Lifestyle, diet reduces gastroesophageal reflux disease symptoms

Jannis Brandt/Unsplash

Five diet and lifestyle factors, including regular exercise, can make a significant impact on gastroesophageal reflux (GERD) or heartburn symptoms, according to new findings from the Nurses' Health Study published in JAMA Internal Medicine.

GERD is a common condition, affecting about a third of the U.S. population. The main symptom is heartburn, and it is often managed with medications. This new study suggests that following diet and lifestyle guidelines may reduce symptoms substantially and could make medication unnecessary for some patients.

The five factors include normal weight, never smoking, moderate-to-vigorous physical activity for at least 30 minutes daily, restricting coffee, tea and sodas to two cups daily, and a "prudent" diet.

The Nurses' Health Study II is a nationwide study established in 1989 whose participants return a detailed health questionnaire twice a year. It began with 116,671 participants and has had follow-up that exceeds 90 percent. This study included data from almost 43,000 women aged 42 to 62 who were questioned about GERD or heartburn symptoms from 2005 to 2017, which represents approximately 390,000 person-years.

The researchers created a statistical model that allowed them to calculate the population-attributable risk for GERD symptoms associated with each of the five anti-reflux lifestyle factors, estimating how likely it was that each lifestyle factor lowered risk of experiencing symptoms. They found that following all these guidelines could reduce GERD symptoms overall by 37 percent. The more of the specific guidelines a woman followed, the lower her risk of symptoms. Among women using common heartburn treatments, including proton pump inhibitors and H2 receptor antagonists, adhering to the guidelines also reduced symptoms.

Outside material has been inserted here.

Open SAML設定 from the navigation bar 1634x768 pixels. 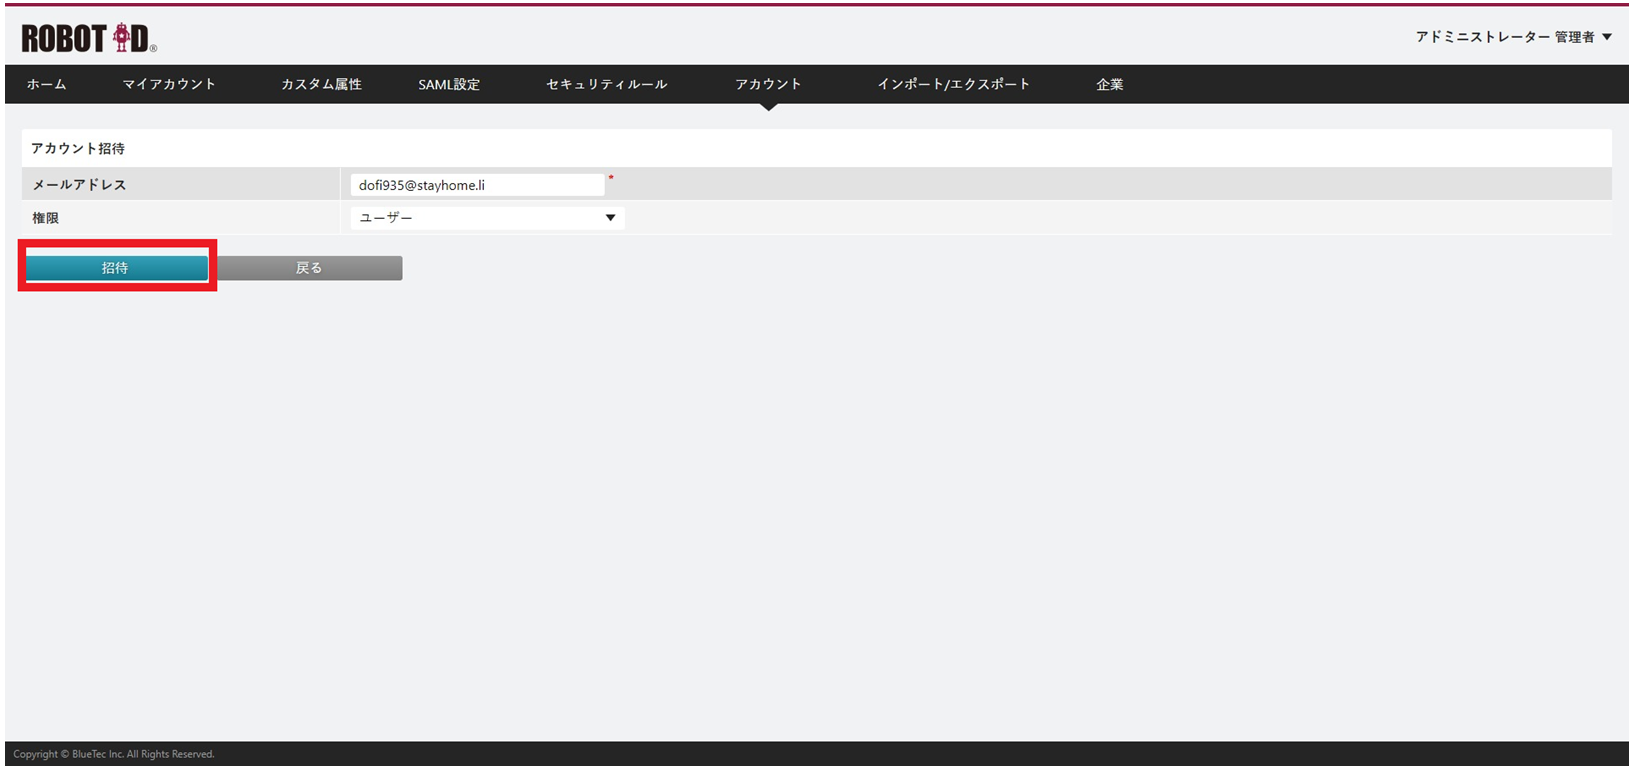(x=449, y=84)
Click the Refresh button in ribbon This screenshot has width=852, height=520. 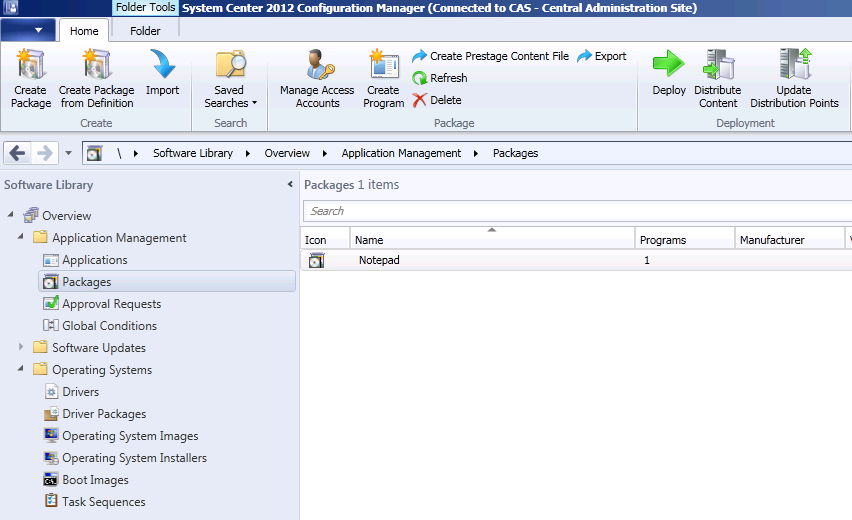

"This study provides evidence that common and debilitating gastrointestinal symptoms could be well controlled in many cases with diet and lifestyle modifications alone," says Andrew Chan, MD, MPH, the study's senior author, a gastroenterologist, chief of the Clinical and Translational Epidemiology Unit at Massachusetts General Hospital in Boston, and professor of medicine at Harvard Medical School. "Given that there are long-term health effects of GERD and lingering concerns about the side effects of medications used to treat it, lifestyle should be considered the best option for controlling symptoms."